I was in futile pursuit of the perfect stack to build my new website but the truth is, there is no perfect stack. I figured that the most important thing about building my own website is to make it fun. There were many ways this could’ve gone and I spent a handful of nights determining which road I would travel down. Choices were plenty but there was only one way to settle this if I wanted a website up and running before the end of 2020!
I had briefly used Gatsby before and was satisfied with how quickly you can get something up and running with the framework.
Gatsby is based off ReactJS, a framework I am already familiar with so this was already a huge advantage to me. I ended up choosing a “starter theme” to fast-track creating stylesheets and scaffolding. This is where Lumen comes in. I’ve always been design-orientated and the simplicity of Lumen’s design really stood out to me but the biggest draw was that it was orientated around blog content.

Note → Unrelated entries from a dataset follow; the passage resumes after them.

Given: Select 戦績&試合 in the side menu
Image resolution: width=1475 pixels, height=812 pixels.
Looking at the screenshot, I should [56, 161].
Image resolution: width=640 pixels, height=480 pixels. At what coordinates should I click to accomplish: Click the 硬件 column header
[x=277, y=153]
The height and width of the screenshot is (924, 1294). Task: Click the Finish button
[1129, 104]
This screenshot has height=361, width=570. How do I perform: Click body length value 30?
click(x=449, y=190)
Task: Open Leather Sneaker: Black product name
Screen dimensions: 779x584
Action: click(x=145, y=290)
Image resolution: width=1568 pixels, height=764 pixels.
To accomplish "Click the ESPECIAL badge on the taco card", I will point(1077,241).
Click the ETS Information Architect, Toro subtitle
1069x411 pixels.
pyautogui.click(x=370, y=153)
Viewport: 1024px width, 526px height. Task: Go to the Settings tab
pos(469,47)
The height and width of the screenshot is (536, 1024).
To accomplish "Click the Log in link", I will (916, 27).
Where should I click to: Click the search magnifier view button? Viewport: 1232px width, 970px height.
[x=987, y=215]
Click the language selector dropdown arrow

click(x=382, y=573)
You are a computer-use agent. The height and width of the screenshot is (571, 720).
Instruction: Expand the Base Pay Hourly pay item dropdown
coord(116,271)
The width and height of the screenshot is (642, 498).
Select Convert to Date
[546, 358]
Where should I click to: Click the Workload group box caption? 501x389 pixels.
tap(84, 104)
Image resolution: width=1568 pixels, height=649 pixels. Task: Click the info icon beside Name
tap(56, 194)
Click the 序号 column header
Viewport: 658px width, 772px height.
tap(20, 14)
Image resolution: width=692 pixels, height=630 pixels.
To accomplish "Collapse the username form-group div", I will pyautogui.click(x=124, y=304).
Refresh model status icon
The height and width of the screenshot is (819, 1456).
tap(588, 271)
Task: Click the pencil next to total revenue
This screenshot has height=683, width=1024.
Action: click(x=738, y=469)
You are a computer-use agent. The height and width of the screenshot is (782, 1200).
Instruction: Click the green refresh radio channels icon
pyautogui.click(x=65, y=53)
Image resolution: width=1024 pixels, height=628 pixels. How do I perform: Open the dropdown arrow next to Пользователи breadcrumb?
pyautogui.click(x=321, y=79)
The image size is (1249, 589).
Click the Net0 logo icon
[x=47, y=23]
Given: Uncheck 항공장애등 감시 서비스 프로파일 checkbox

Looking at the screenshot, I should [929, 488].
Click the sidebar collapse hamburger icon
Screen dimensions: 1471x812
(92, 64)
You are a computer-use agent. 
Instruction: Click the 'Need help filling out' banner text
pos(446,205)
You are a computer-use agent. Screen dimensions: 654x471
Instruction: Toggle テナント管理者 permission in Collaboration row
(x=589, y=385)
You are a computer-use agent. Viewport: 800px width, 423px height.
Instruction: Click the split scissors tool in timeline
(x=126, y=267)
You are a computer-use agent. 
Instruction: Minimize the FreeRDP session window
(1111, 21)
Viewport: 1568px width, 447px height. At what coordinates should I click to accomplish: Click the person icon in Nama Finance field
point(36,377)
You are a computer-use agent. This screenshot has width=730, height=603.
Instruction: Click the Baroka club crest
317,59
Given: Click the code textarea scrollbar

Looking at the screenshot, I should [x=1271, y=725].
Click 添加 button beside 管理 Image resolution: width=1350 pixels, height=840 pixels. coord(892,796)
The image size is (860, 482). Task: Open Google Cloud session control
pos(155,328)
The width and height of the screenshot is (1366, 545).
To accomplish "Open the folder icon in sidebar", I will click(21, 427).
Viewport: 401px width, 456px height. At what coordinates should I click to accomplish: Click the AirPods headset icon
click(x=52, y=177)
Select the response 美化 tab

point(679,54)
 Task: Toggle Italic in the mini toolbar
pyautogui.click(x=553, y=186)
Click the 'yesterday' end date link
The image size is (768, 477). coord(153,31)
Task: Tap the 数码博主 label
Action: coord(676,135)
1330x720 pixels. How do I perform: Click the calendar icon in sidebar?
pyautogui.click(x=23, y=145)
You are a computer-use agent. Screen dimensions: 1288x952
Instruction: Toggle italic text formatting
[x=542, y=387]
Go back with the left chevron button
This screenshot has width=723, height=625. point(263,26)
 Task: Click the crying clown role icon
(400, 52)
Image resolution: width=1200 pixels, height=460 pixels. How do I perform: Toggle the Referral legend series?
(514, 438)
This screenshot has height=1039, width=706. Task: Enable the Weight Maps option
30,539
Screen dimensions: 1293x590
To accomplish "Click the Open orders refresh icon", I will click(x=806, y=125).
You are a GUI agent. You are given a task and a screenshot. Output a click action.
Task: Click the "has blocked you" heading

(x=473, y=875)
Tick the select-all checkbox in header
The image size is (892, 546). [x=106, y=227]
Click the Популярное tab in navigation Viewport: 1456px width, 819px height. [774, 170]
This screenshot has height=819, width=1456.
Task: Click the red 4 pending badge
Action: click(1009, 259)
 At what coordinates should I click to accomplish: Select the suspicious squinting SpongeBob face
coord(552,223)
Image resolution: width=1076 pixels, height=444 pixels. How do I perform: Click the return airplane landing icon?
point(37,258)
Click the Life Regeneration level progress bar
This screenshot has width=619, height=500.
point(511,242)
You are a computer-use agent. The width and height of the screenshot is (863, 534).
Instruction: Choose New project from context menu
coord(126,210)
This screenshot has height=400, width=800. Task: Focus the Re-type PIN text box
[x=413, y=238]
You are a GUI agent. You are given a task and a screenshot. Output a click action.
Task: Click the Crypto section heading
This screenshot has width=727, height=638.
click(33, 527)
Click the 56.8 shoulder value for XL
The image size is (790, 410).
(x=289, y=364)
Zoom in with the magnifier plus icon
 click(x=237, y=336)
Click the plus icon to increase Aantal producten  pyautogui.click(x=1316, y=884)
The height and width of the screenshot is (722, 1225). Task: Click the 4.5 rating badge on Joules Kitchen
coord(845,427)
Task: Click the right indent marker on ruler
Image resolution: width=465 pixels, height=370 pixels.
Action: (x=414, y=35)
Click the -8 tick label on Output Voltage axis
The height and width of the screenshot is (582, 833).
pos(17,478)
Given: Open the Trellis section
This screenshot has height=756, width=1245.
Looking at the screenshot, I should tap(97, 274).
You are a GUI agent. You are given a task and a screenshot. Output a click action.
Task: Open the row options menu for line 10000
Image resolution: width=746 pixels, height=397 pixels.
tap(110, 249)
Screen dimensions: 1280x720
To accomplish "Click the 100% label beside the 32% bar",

I knew that writing blog posts was something I wanted to do and what better way to motivate me than having it be the main spectical of the website.
Lumen partners React with GraphQL through Axios to essentially reserve the need for REST APIs and instead scaffold the data with React. This means I get to spend more time playing around with React.
Not only that but it also came packaged with Netlify CMS which meant that I had a bit of flexibility around creating and publishing posts. The CMS is very beginner-friendly, offering a modern and minimal interface and allowing instantaneous deployments.
No matter what they tell you, it’s very rare that there is a ‘plug and play’ solution to creating a website. This is often down to environment factors or lack of experience with a framework. At some point, you will likely have some unsolicited issue crop up and this is why good documentation is vital to a project. Open source is great for this because of it’s inviting and collaborative nature.
So, what do you do when the documentation isn’t tailored to your particular issue? Well, I turned to the community.
There were a couple issues that cropped up when compiling this repository:
- Order of plugins in
- Customisation of the GraphQL schema
These issues were specific to Lumen and quite obviously pedantic. Luckily, there was some chatter about this on GitHub as others were experiencing something similar and so it didn’t take long to resolve.
I left it to Netlify to handle the live deployment and here you have it, my website is finally out into the wild.
So, now that I’ve got a fully functioning website. What happens next? Well, there is still a lot to improve here. One of the first tasks is to add a dark/light theme to my website. Pop back soon for a breakdown of how I approached it!